Photo Source Clinton Steeds | CC BY 2.0
Dr. Christine Blasey Ford’s testimony on Thursday was brave, emotional, heroic, inspiring. She shared her truth and bared her soul in front of old white men who didn’t even have the guts to talk to her directly.
Brett Kavanaugh, on the other hand, was mad-sad. It’s that emotion white people sometimes have when they can’t believe they’re being wronged, see themselves as the victim, get red in the face and are lashing out. Think early John McEnroe.
That he can speak like that and still be taken seriously speaks to an immense privilege that he’s had all his life. “Hard work” alone did not get him into Yale; we now know he had a grandfather who was an alumnus.
I grew up with people like Brett Kavanaugh. Elite DC all-boys private schools, whether Georgetown Prep or Saint Albans (where I attended from 1985-1994), have much in common.
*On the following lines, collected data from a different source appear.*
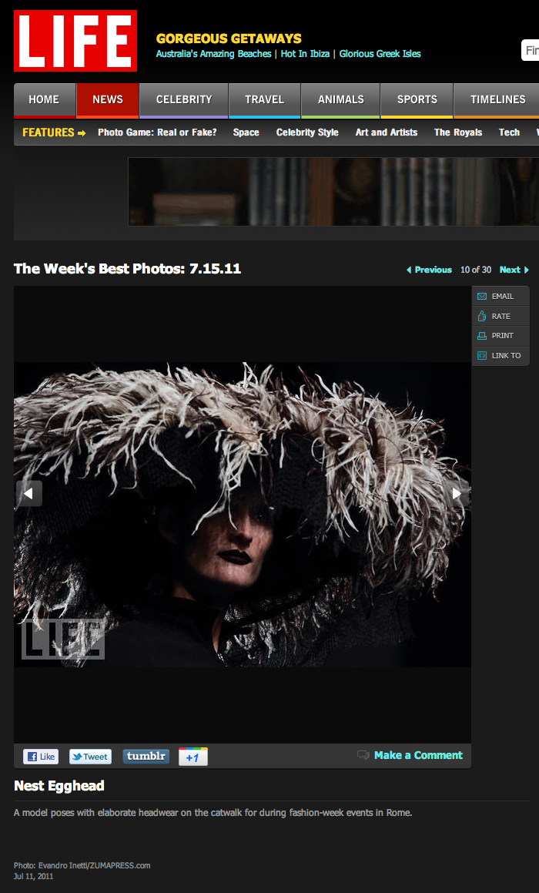Share the photo via Tweet button
The width and height of the screenshot is (539, 893).
pos(90,757)
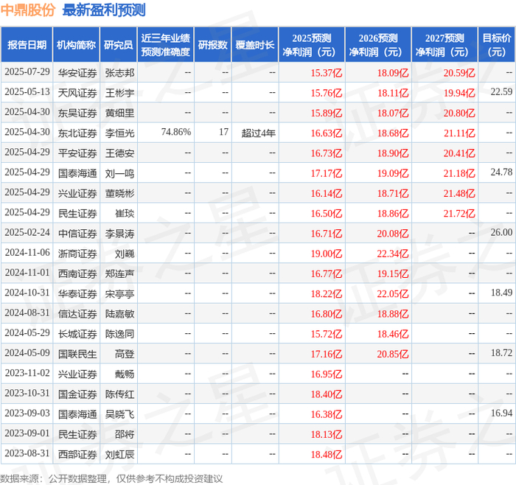This screenshot has height=485, width=516.
Task: Select analyst 李恒光 in 东北证券 row
Action: pyautogui.click(x=119, y=133)
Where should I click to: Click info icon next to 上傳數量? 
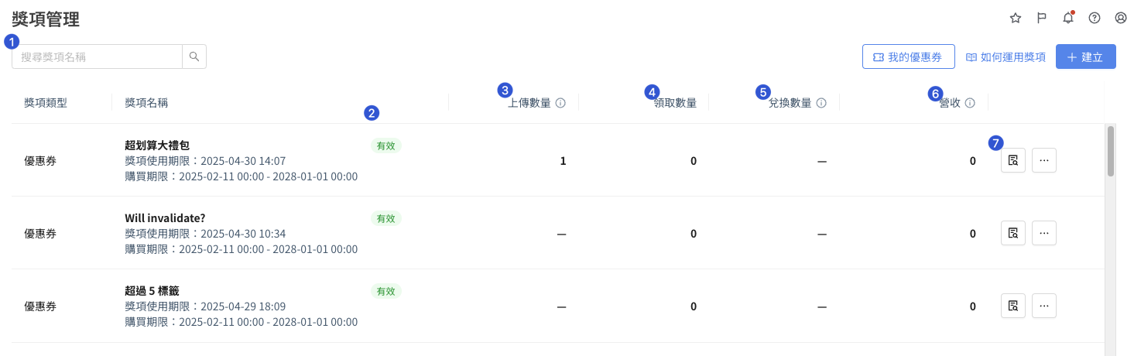[x=560, y=103]
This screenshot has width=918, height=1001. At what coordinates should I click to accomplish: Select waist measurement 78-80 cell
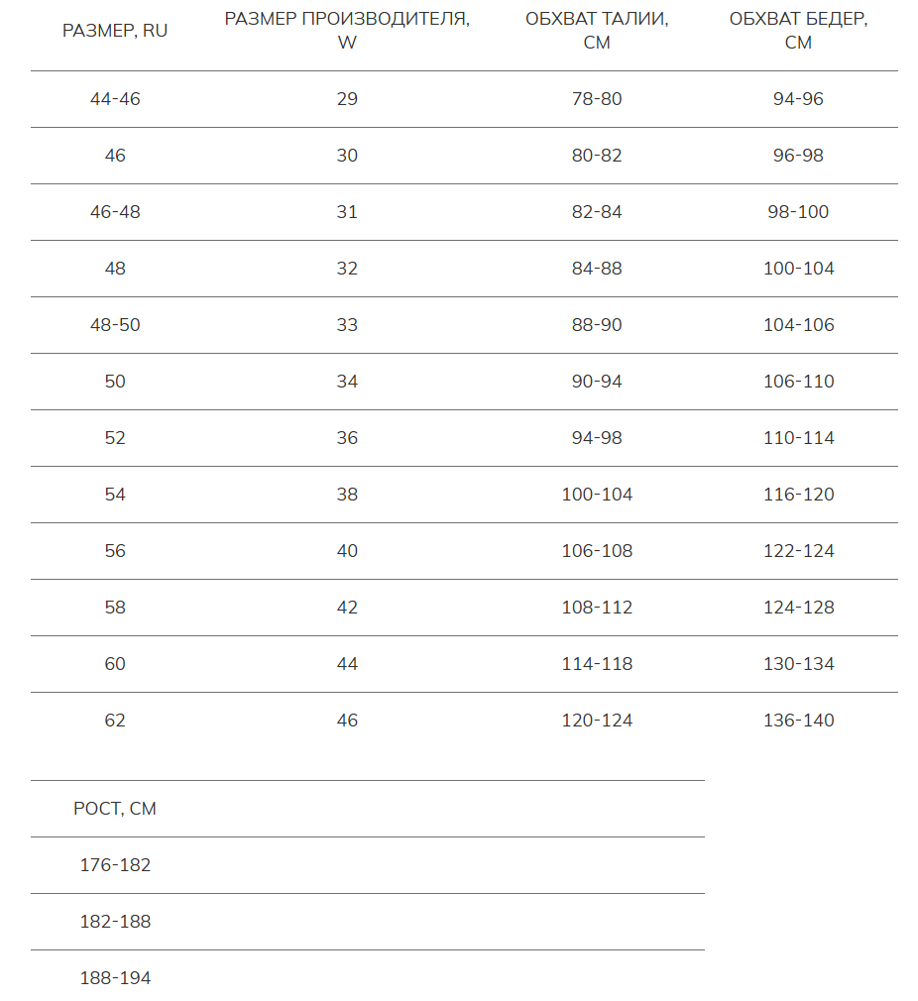click(x=597, y=99)
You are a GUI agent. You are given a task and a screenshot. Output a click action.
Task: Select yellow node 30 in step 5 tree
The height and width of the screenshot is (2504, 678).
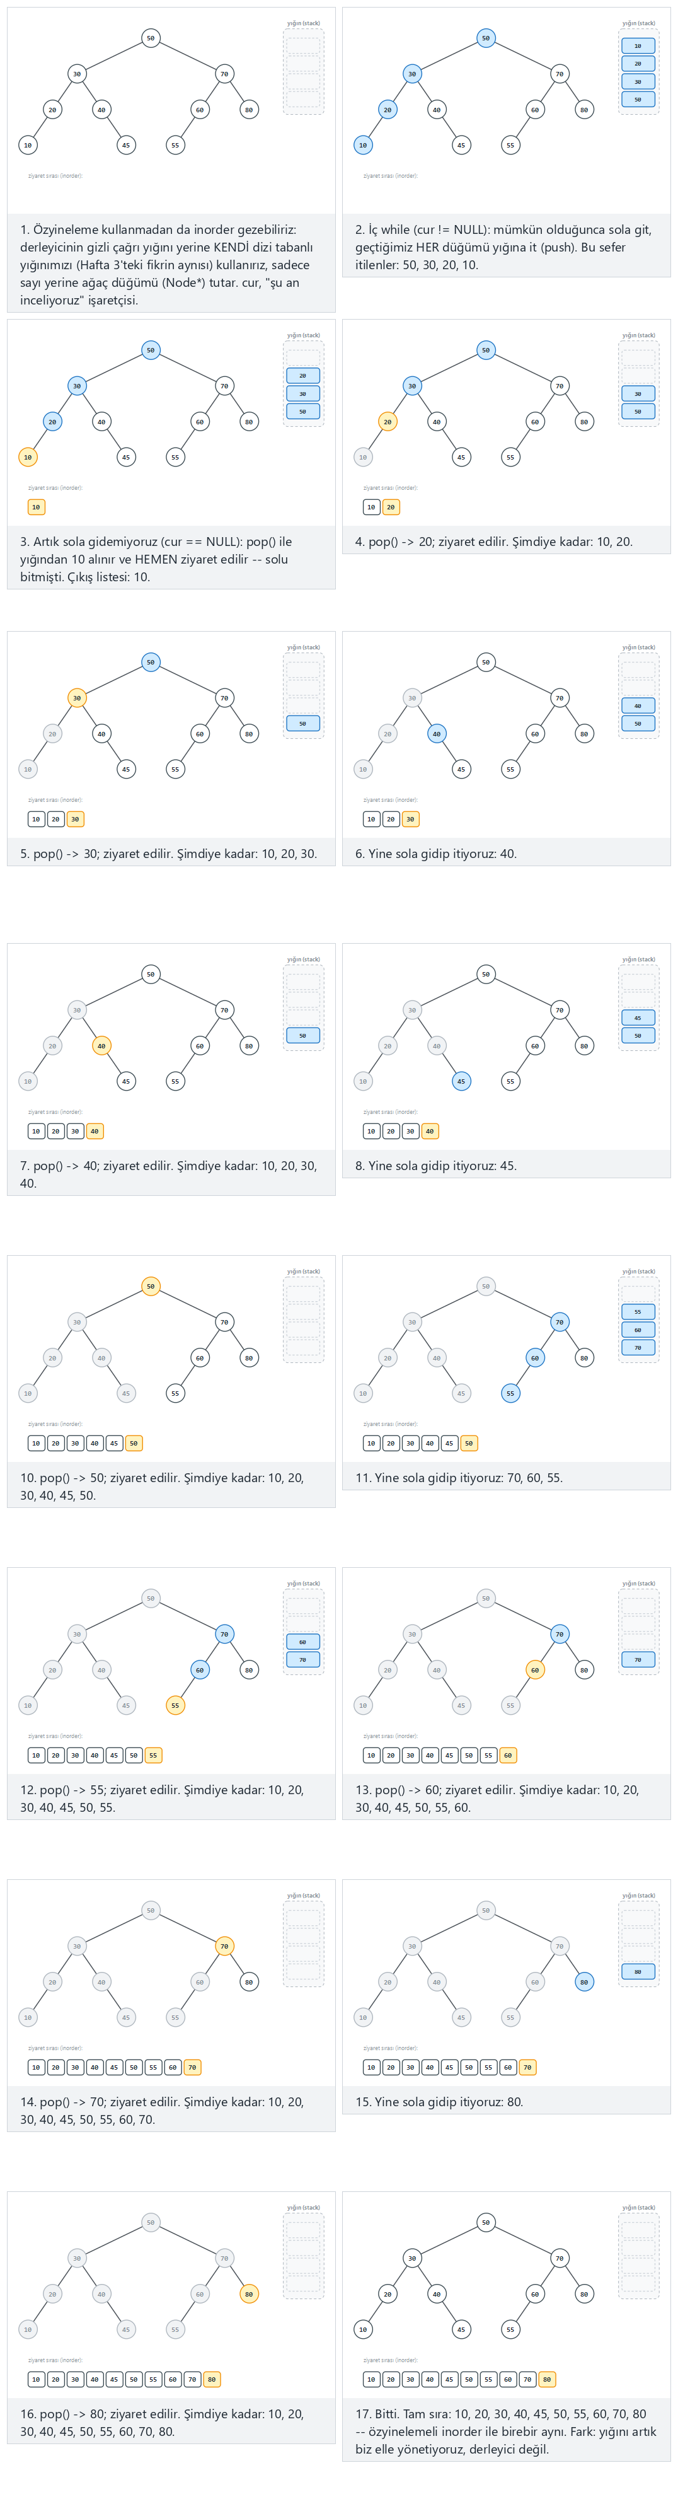(x=77, y=698)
While I took pride in attending, “STA” as a kid, 24 years later, I view things (myself, race, gender) through a different lens. If you teach 10 year-olds that they are “the best and the brightest,” there’s a danger they’ll forever believe it.
Saint Albans boys have been taught that they are exceptional, which too often means unaccountable. They will be bailed out again and again if they crash their BMW, cheat on a test, or get a girl pregnant. The vast majority have whiteness, a network of influential parents and school institutional power, invested and complicit. Success is…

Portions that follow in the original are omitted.